Only I broke the most amazing woman’s heart in the process.

“Not like this.”

“Well, Son, the way I look at it, you have two options. You can do something about it, or you can just live the rest of your life fucking miserable.”

Thanks, Dad …

“And I’m pretty sure door number two isn’t what you want, now that you know how good the other side is…”

“Pretty sure there’s no making up for what I did.”

Auggie shrugs, looking at Cary, then back at me. “I dunno. If Nash can do it, I feel like anyone has a shot.”

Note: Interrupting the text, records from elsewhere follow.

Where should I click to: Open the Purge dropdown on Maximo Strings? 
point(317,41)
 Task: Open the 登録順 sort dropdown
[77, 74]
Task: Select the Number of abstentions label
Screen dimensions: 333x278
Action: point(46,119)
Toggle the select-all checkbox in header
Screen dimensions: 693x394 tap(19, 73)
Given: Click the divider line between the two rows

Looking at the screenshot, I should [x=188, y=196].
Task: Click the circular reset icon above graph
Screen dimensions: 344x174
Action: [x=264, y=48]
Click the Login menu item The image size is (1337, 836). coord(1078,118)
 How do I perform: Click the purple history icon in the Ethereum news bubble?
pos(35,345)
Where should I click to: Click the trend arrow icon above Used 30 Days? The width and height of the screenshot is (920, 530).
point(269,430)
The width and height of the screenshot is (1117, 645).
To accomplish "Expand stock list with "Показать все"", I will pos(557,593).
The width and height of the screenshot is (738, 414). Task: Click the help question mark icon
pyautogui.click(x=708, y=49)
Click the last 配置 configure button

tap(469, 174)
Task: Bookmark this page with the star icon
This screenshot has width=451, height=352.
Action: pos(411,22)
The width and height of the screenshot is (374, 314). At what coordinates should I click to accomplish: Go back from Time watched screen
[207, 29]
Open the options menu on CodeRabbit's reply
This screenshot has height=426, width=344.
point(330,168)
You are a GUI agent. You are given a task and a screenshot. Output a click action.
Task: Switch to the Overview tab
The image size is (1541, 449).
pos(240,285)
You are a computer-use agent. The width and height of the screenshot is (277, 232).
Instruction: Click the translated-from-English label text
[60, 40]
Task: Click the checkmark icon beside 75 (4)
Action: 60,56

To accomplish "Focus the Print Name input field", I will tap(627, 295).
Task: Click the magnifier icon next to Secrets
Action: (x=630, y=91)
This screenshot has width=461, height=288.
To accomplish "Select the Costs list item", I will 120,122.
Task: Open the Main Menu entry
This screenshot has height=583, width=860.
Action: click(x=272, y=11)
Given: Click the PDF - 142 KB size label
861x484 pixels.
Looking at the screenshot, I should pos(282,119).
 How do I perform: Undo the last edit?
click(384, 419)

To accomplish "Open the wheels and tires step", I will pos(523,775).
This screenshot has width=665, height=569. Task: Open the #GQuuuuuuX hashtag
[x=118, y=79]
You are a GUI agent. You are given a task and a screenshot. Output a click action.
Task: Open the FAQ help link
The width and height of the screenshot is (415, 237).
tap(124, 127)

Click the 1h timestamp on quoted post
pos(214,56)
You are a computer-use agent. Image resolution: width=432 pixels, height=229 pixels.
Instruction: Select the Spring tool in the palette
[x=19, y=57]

I guffaw, thankful I wasn’t taking a drink. Cary wasn’t so lucky, hand covering his mouth trying to catch the beer he nearly spit out.

“Man’s got a point. Nash is kinda the bitch whisperer,” Cary says once he composes himself.

Auggie lifts a single shoulder casually, not commenting on Cary’s choice of name calling when it comes to his only daughter.

“While Sawyer might not have your sister’s… attitude problems …” I smile, holding in a laugh. Nice save there, Auggie. “I bet that you are your own whisperer in some way. And that you’ll find the magic words to say to make everything right.”

“Fuck, I hope so.” I crash back down into the Adirondack chair, feeling like I’ve been trampled by wild horses.

“As for your mama…”

Fuck me running, that’s two women who want me strung up by my nuts. This is not going to end well.

My phone beeps, and I reach into my pocket, pulling it out, thankful for the distraction.

The little alert flashing onto the screen makes a lightbulb go off in my head, like I’m Bugs Bunny in an old cartoon getting a brilliant idea.

Unlike Bugs, this one won’t save the world, but it might be a start.

A little something that has the potential to go a very long way.

I hope.

“Everything okay?” Cary asks.

“Yeah…” I nod, still staring at my phone. “I think I figured out how to start whispering.”